Provided data |

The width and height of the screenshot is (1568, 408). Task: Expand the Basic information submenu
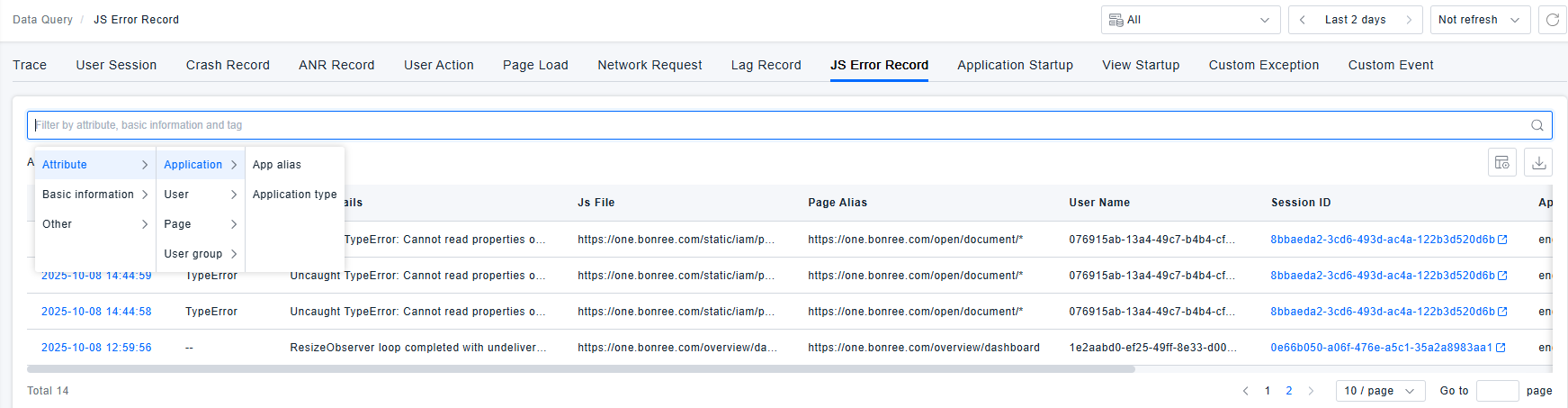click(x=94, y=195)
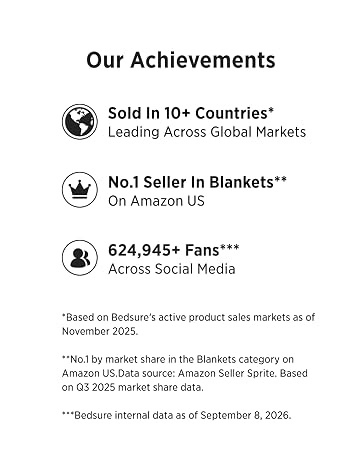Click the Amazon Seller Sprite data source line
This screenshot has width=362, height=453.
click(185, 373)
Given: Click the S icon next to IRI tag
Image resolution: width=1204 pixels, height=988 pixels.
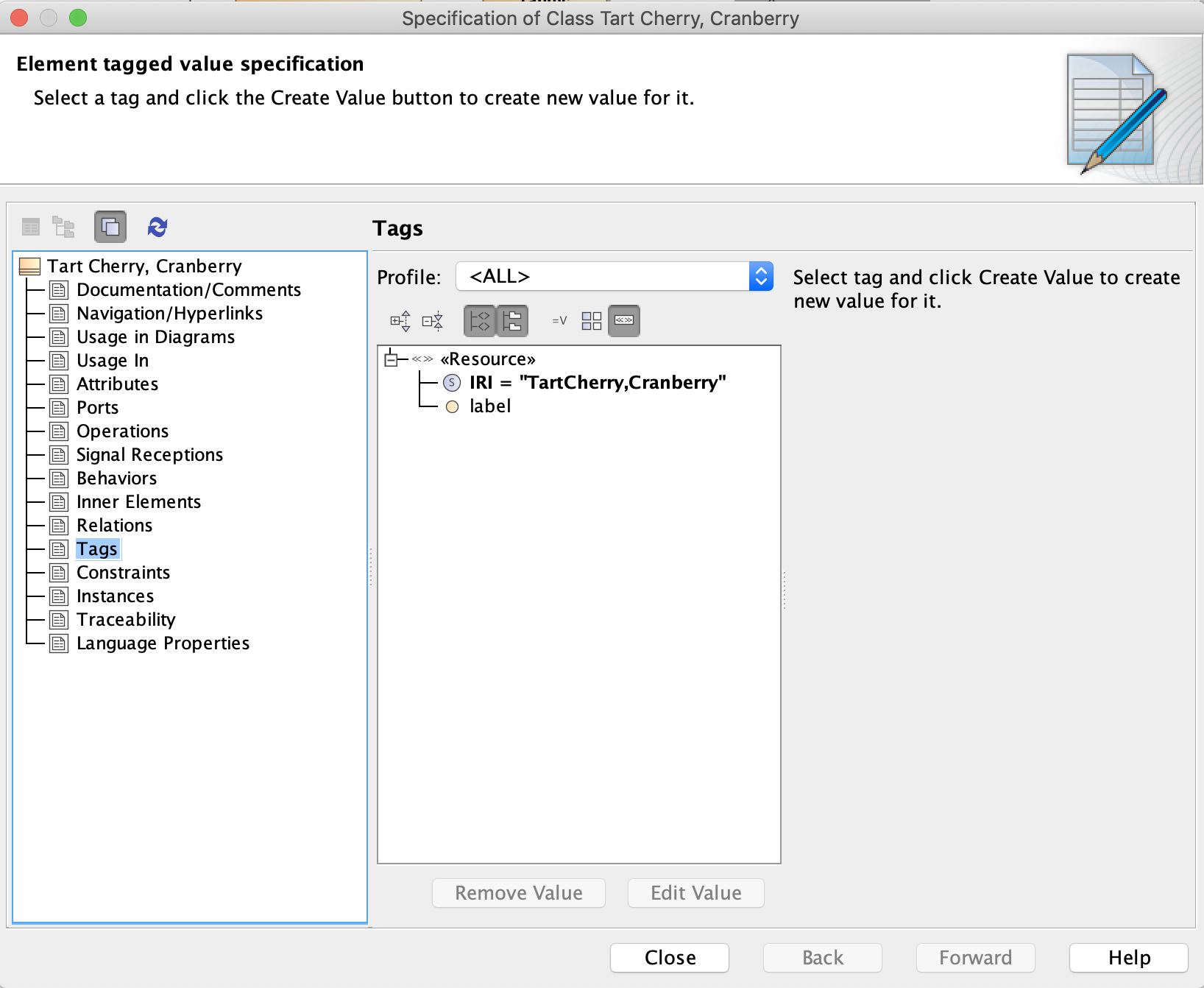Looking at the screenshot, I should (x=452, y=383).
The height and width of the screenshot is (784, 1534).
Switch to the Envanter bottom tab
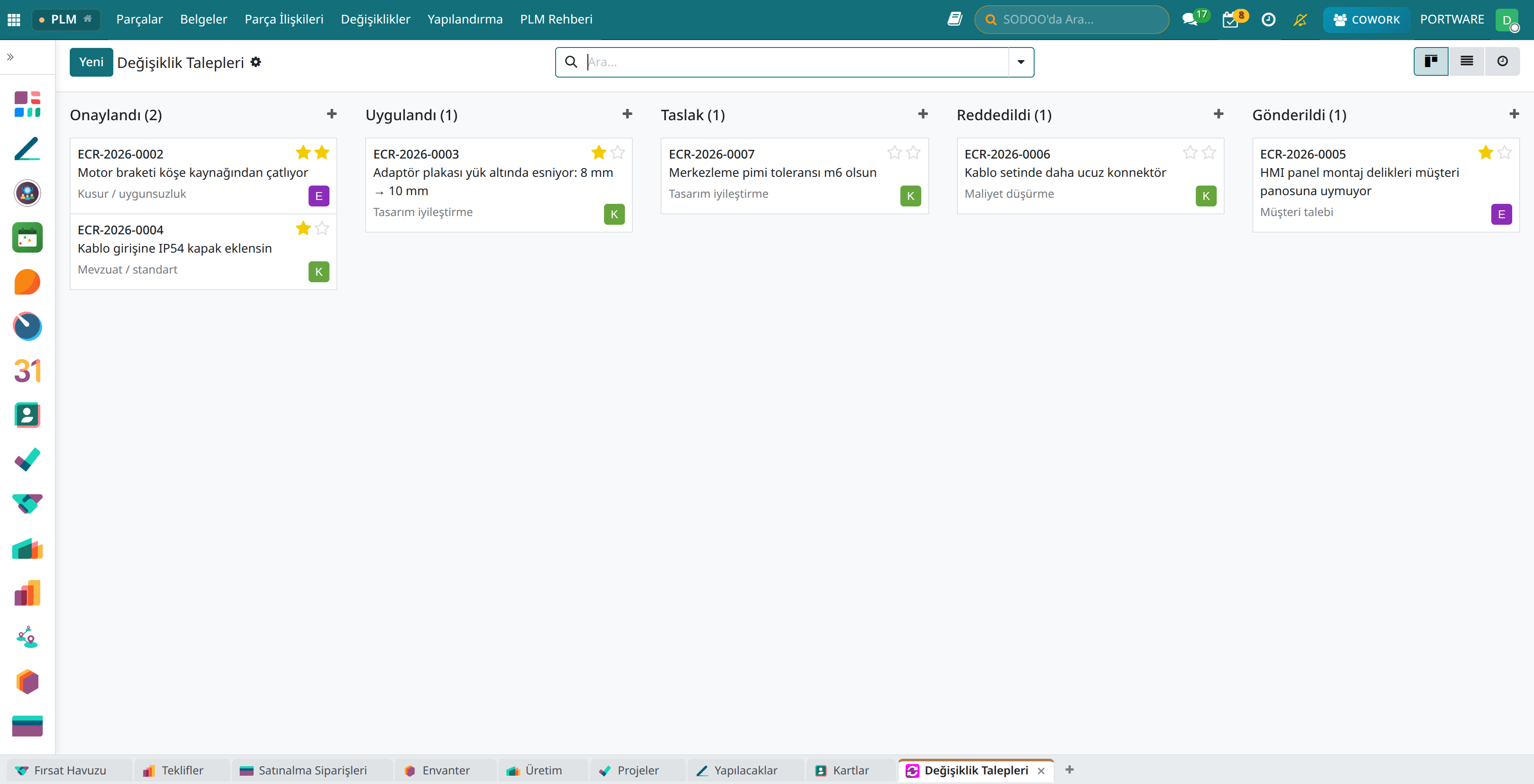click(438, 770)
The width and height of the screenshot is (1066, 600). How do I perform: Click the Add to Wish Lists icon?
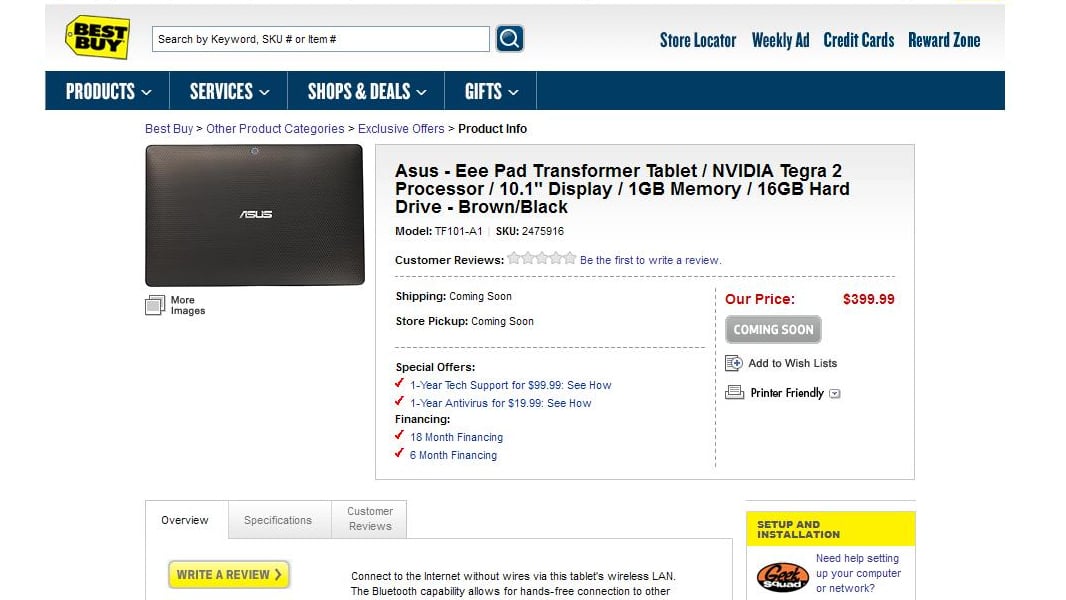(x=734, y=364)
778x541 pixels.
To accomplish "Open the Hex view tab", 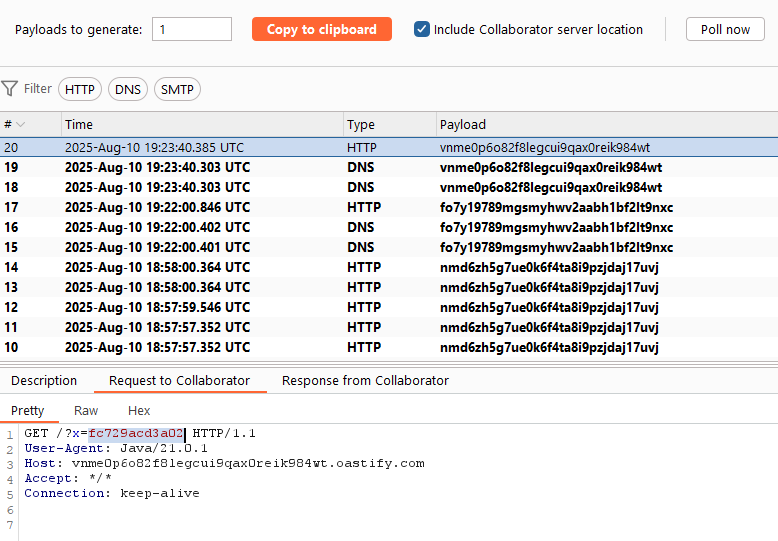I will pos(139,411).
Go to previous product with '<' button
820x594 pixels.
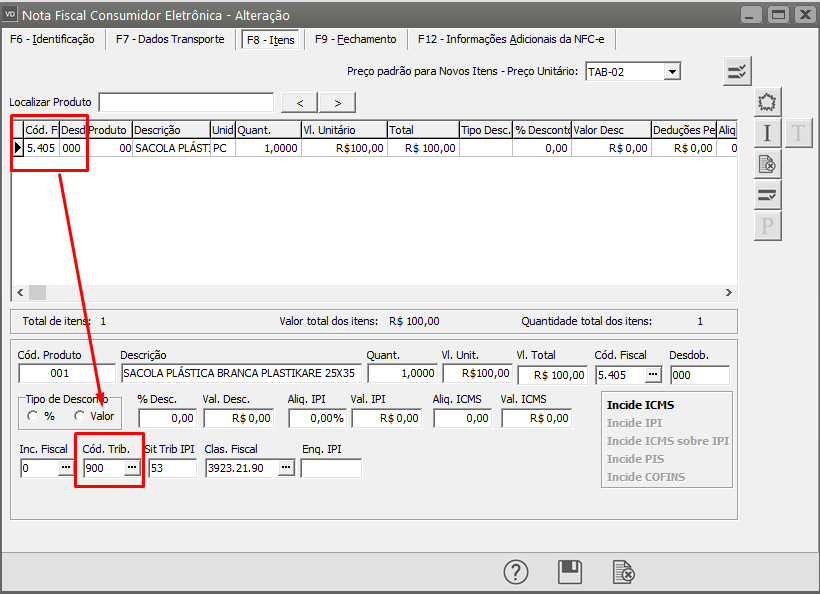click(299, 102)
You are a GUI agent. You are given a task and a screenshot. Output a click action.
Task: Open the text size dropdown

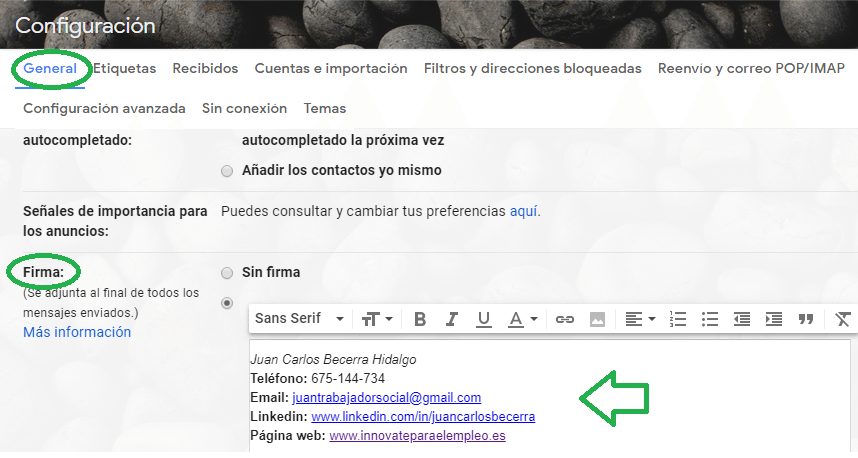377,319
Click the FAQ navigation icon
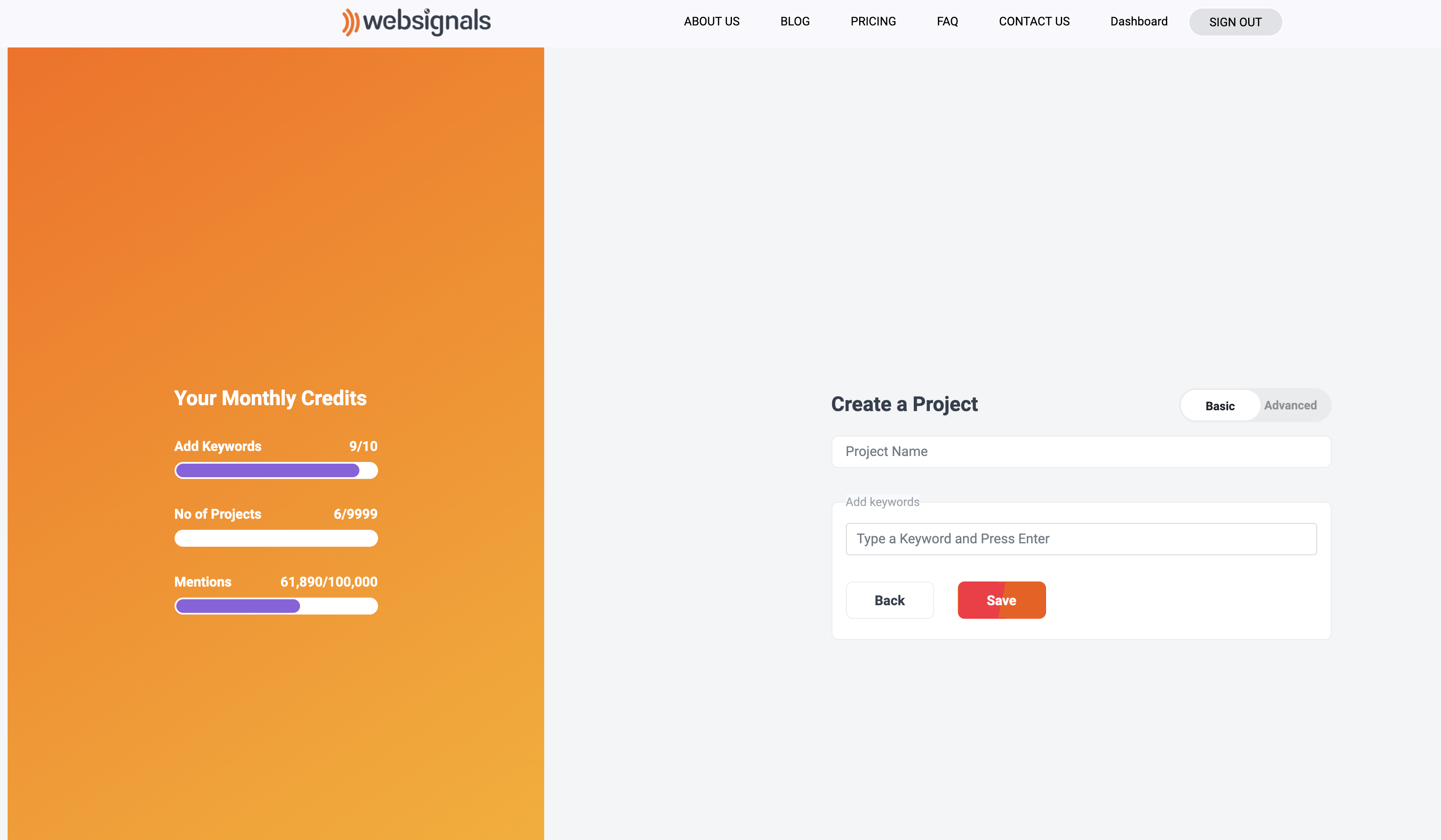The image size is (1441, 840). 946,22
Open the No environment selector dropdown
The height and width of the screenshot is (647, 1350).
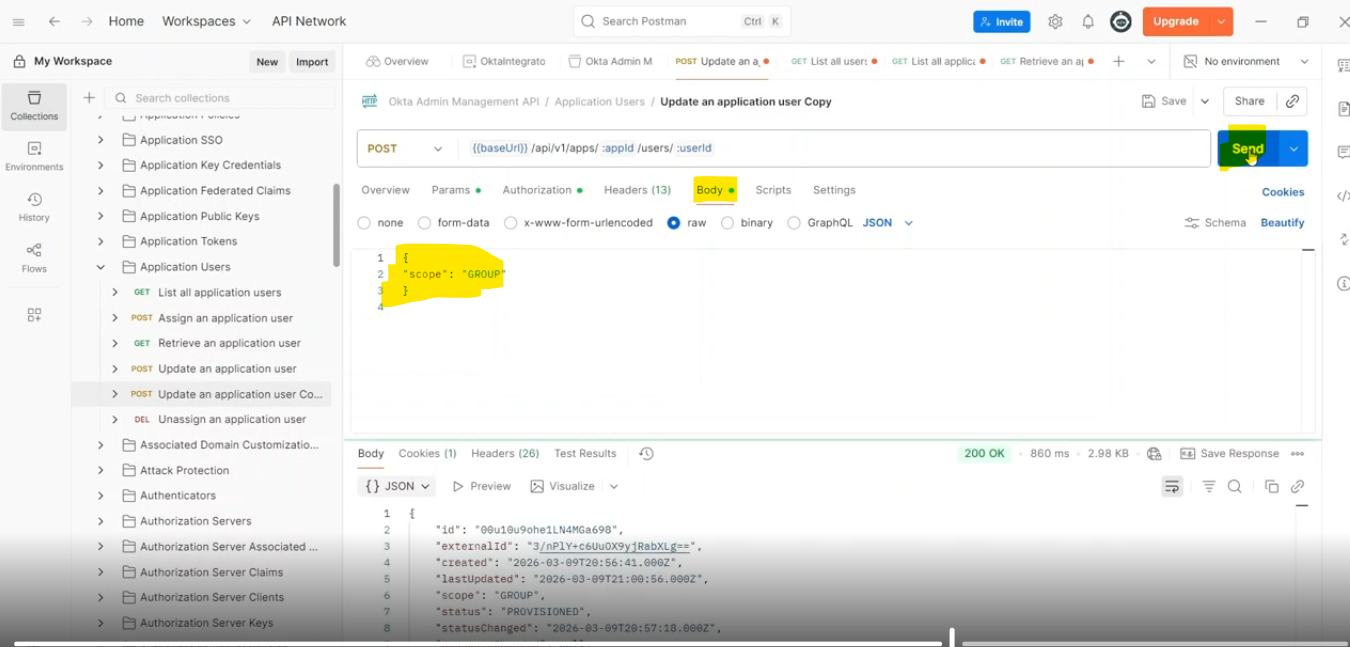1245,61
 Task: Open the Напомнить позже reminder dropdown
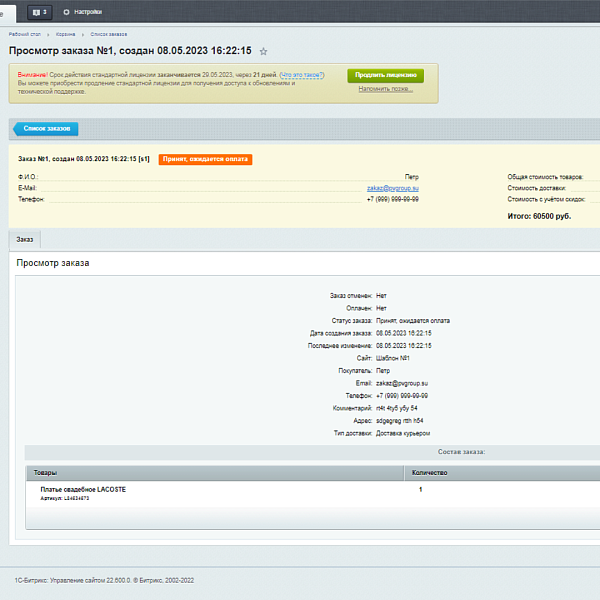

Aim of the task | Beginning with the line with "Go to previous product with '<' button", repeat the entries above exactly, up to and including the last line, leaving out pictures.

Response area |
Go to previous product with '<' button
820x594 pixels.
click(299, 102)
You are a GUI agent. You are given a task and a screenshot. Output a click action.
Task: Open the text size dropdown

377,319
Click the FAQ navigation icon
The image size is (1441, 840). 946,22
Open the No environment selector dropdown
The height and width of the screenshot is (647, 1350).
1245,61
 Task: Open the Напомнить позже reminder dropdown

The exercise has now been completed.